ドレスのサイズは隣を歩くアヤメに見立てて貰えば大丈夫だろう。ステージ上の少女はアヤメよりも多少は背が高いようにも見えたが、同じドレスが着回せないほどの差では無い筈だ。
◇
展示即売側の広間に戻り、手早くアヤメに選んで貰ったドレスを一着購ったあと。衛兵の方にオークション商品の受け取り場所まで案内して頂き、そちらで累奴の管理官だと名乗る女性の方に落札価格である16万gitaを支払うことで少女を譲り受けた。
また、管理官の女性から促されるままに、シグレは少女が付けている〝累奴の首輪〟へ主人としての登録を済ませる。その際に管理官の方からは、累奴を管理するにあたっての注意事項のようなものを幾つか説明して貰うことができた。

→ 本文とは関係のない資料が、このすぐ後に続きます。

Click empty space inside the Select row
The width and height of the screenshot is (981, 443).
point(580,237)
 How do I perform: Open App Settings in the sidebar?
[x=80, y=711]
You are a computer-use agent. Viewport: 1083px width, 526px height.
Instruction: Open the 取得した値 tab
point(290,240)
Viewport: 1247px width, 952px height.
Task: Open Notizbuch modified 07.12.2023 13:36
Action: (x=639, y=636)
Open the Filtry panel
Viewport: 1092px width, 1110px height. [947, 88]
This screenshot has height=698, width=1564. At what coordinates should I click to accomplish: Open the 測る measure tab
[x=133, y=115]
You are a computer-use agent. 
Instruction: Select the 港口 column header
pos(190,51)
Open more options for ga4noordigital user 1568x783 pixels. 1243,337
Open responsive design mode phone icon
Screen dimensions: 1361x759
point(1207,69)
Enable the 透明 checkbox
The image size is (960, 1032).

少女は相変わらず、どこか繕ったような無表情を浮かべてこそ居たものの、自らの主人となるシグレの姿を見て少なからず安堵しているようにも見受けられた。―――しばしば妹から、緊張感が無い顔だと揶揄されるだけのことは有り、きっと自分が厳しい人間であるようには見えないからだろうか。
実際、金で購ったとはいえ少女のことを手荒く扱うつもりは微塵も無いので、少しでも安心してくれるのならそのほうがいい。手渡したドレスに別室で着替えて貰ってから、少女を伴いそそくさと宮殿を出て、マックさんが入口前に着けて下さっていた馬車に乗り込む。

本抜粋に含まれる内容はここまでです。